I explicitly selected libhdf5-openmpi-dev to install. Additionally, hdf5-tools is also necessary to provide h5dump if want to manually compile MED.

$ sudo apt-get install libhdf5-openmpi-dev hdf5-tools

Regarding MED, libmedc-dev is the right one, which depends on another two packages: libmedc1 and libhdf5-serial-1.6.6-0.

sudo apt-get install libmedc-dev

apt-get actually installs slightly older versions of HDF5 and MED, 1.6.6 and 2.3.1, respectively. This is a drawback. More severely, when I 'configure' fvm and ecs, they complained about the old version.
MED >= 2.3.4 headers not found
compatible MED headers not found

Then I think I have to compile MED 2.3.6 by myself.

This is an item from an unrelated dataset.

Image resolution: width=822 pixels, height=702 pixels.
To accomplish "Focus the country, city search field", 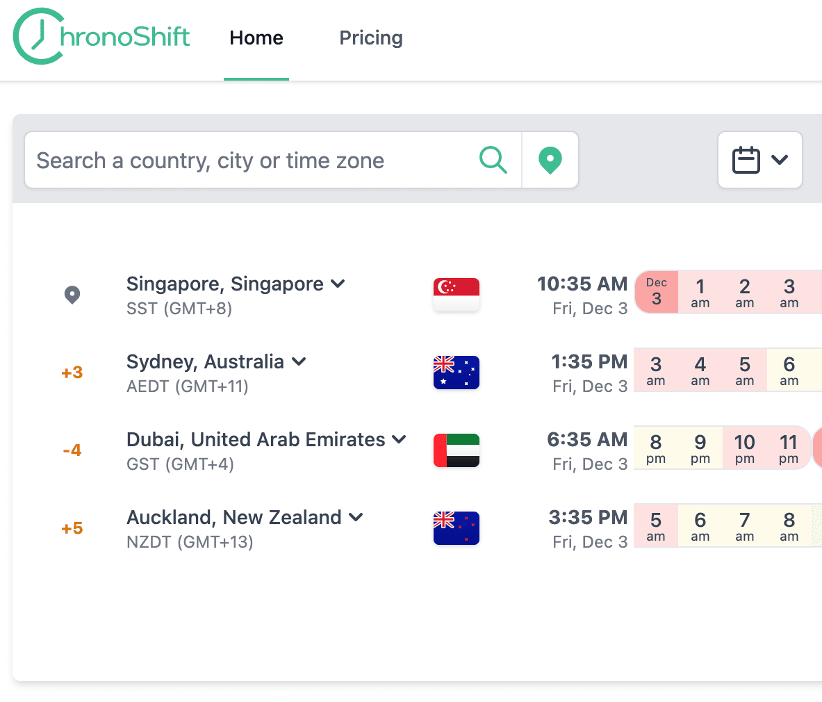I will tap(250, 161).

When trying to compile MED 2.3.6 with the apt-get installed HDF5, I passed the configure but blocked at the make stage.
libtool: compile: gcc -DHAVE_CONFIG_H -I. -I../../include -I../../include -DH5_USE_16_API -g -O2 -MT MEDchampCr.lo -MD -MP -MF .deps/MEDchampCr.Tpo -c MEDchampCr.c -fPIC -DPIC -o .libs/MEDchampCr.o
In file included from /usr/include/hdf5.h:24,
                 from ../../include/med.h:21,
                 from MEDchampCr.c:19:
/usr/include/H5public.h:54:20: error: mpi.h: No such file or directory
/usr/include/H5public.h:56:21: error: mpio.h: No such file or directory

I don't know why but I did install openmpi packages. Ok, since the old version got problems, I turned to compile them again.

2. Process to install 2.0-rc1

If compile the source code, I gladly found most part of the post "Installation of Code_Saturne 2.0.0 on Ubuntu 9.04" can also work well for 2.0-rc1, except the following points:

a. Metis got a confliction with '/usr/include/bits/mathcalls.h'. I am not familiar with this mathcalls.h, but I did a patch to avoid the confliction.
:~/saturne/metis-4.0$ make
(cd Lib ; make )
make[1]: Entering directory `~/saturne/metis-4.0/Lib'
cc -O2 -I. -c coarsen.c
In file included from ./metis.h:36,
                 from coarsen.c:13:
./proto.h:462: error: conflicting types for ‘__log2’
/usr/include/bits/mathcalls.h:145: note: previous declaration of ‘__log2’ was here
make[1]: *** [coarsen.o] Error 1
make[1]: Leaving directory `/home/salad/saturne/metis-4.0/Lib'
make: *** [default] Error 2

We can actually change the function name 'log2' to 'ilog2' in the related head files and source codes under the directory, Lib. The files include: proto.h, rename.h, kmetis.c, kvmetis.c, mkmetis.c and util.c.

You can download my patched version of Metis-4.0 from this link.

b. MEI is now compulsory to be prepared for the compilation of ncs.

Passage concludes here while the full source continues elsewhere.